Abhazya’nın ve Güney Osetya’nın bağımsızlığı gündeme geldiğinde ise, Gürcü Recep bey ve Satoğlu A.Gül; Abhazya ve Güney Osetya’nın bağımsızlık ilanlarına karşı çıkmış ve “Gürcüstanın toprak bütünlüğünün korunmasından yanayız“ diyerek, Bizi “ayrılıkçılıkla“ suçlamıştır..
Dindar geçinen bu Takiyyeci Gürcü Recep bey; Faşist Gürcüstan yönetiminin saldırgan politikasına her türlü desteği verdiği için, savaşın çıkmasının da sorumlusudur..
Ahiret'de Şehitlerimizin elleri, onun ve tüm AKP’lilerin yakasında olacaktır.

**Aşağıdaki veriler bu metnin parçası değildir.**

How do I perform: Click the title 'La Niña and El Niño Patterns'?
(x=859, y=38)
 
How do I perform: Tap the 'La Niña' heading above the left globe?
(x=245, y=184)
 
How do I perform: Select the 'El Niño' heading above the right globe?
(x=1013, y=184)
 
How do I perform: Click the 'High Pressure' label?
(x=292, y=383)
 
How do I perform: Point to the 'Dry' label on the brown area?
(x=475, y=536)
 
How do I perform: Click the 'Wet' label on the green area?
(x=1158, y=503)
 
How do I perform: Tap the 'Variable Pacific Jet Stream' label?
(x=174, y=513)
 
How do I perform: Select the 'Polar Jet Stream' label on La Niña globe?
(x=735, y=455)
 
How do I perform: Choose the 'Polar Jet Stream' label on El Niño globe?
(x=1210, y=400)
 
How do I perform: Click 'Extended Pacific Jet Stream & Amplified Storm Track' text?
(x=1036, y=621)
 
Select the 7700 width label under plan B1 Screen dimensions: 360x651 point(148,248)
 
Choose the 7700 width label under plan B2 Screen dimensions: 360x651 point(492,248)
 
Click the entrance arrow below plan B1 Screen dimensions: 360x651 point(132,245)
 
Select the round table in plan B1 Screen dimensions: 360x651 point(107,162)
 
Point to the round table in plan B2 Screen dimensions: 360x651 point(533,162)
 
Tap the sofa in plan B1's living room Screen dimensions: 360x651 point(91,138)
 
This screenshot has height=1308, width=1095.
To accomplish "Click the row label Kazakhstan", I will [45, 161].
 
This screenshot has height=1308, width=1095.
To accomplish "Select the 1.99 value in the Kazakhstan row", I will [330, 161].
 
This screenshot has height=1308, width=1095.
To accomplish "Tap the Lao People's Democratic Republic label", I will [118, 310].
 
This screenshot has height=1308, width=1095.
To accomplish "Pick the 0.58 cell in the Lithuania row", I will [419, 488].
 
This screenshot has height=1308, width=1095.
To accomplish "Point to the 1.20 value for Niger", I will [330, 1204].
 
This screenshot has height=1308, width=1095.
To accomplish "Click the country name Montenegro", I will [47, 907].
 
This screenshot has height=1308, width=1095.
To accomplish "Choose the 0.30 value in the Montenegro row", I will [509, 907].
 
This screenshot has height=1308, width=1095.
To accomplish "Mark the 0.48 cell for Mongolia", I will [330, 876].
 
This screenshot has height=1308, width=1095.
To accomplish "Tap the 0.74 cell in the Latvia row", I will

Gürcü Recep bey; “Aslında Filistin’in geneli bir hapishane.. İnsanlığın burada duyarlı olması gerekiyor” diyor ve İsrail’den, “Filistinlilere uygulanan ambargoyu kaldırmasını“ istiyor!..
Fakat Takiyyeci Gürcü Recep bey ve onun AKP hükümeti, Abhazya’ya uyguladıkları ambargoyu kaldırmıyor!.
“İsrail, Gazze’ye saldırıyor“ diye, kızıyor!.. Faşist Saakaşvili yönetiminin, Güney Osetya’ya saldırısını ise destekliyor!.
Ve bu Takiyyeci Gürcü Recep bey,
9 Ağustos 2008’de,
yani Faşist Gürcü birliklerinin, Güney Osetya’ya saldırıya geçişlerinin ikinci gününde,
Sarp sınır kapısından Gürcistan’a, onlarca tank ve zırhlı arac daha göndererek, katliama lojistik destek sunmaya devam etmiştir..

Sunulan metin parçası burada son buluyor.